At a recent sit-down with executives representing one of the biggest players in the textbook industry, my colleague and I felt surprisingly out of touch.
The executives spent most of the meeting touting the evolving market, namely how their newfound allegiance to digital learning materials—rather than old-school physical textbooks—would place them at the forefront of the new wave of education technology. Rhetoric describing the company’s unmatched innovation pervaded the hour-long meeting; they raved about the company’s across-the-board shift to digital, how its new state-of-the-art materials comprise a "single roadmap" that is expected to make its generic, stodgy textbooks obsolete. They largely dismissed us as we—online journalists and Millennials in our mid-20s—reminisced about physical books that can be held, highlighted, and leafed through. And it quickly became evident that these men expected us to marvel at the company’s developments because, as soon as they noticed our eyes weren’t lighting up, they balked: "I don’t think you understand how groundbreaking this is," one of them said.

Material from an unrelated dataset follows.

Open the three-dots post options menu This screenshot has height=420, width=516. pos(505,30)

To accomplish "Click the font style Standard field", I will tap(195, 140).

These executives certainly seem to have popular opinion on their side. Textbooks, which have long accounted for various subjects’ bulk of in-class learning materials, have garnered much vitriol in recent years. For some, the discontent starts as early as elementary school; heavy books can result in chronic back pain for children. But by the time those students are in college, textbooks are much more than a mere nuisance. What was once heavy burden on the back becomes an even heavier strain on the wallet. According to a recent College Board report, university students typically spend as much as $1,200 a year total on textbooks.